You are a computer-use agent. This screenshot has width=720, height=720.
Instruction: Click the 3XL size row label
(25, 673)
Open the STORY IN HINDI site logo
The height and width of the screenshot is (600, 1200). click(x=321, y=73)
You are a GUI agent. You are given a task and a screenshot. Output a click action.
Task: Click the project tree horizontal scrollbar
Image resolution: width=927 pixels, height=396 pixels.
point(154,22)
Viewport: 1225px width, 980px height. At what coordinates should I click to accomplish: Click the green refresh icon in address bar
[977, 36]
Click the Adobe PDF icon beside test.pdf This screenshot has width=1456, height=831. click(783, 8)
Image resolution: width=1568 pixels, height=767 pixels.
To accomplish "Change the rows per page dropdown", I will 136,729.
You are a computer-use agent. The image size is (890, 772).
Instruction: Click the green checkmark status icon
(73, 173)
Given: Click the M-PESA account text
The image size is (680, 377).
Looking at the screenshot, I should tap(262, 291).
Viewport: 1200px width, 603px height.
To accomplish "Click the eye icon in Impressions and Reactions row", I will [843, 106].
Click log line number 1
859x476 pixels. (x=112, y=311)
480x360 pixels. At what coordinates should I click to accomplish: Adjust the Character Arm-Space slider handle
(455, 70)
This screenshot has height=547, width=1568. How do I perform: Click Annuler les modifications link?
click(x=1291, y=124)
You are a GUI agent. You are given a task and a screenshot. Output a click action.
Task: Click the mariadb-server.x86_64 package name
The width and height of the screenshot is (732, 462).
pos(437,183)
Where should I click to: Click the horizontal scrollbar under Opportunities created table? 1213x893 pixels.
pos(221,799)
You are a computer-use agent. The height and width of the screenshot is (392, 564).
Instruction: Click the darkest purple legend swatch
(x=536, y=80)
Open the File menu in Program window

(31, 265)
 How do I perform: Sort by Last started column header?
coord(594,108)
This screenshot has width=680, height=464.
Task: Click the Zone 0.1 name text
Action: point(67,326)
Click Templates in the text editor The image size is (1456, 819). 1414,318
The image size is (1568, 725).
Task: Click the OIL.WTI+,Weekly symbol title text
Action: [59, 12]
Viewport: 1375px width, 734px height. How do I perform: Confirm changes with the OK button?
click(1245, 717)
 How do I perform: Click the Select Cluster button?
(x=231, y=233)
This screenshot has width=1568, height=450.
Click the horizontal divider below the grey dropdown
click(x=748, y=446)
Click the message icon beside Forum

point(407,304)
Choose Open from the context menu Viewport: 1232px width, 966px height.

- STATED TASK
Please collect every line in the entries above that contains the word "Open" and copy each one out in full.

- FULL OUTPUT
Open the STORY IN HINDI site logo
Open the File menu in Program window
Choose Open from the context menu Viewport: 1232px width, 966px height.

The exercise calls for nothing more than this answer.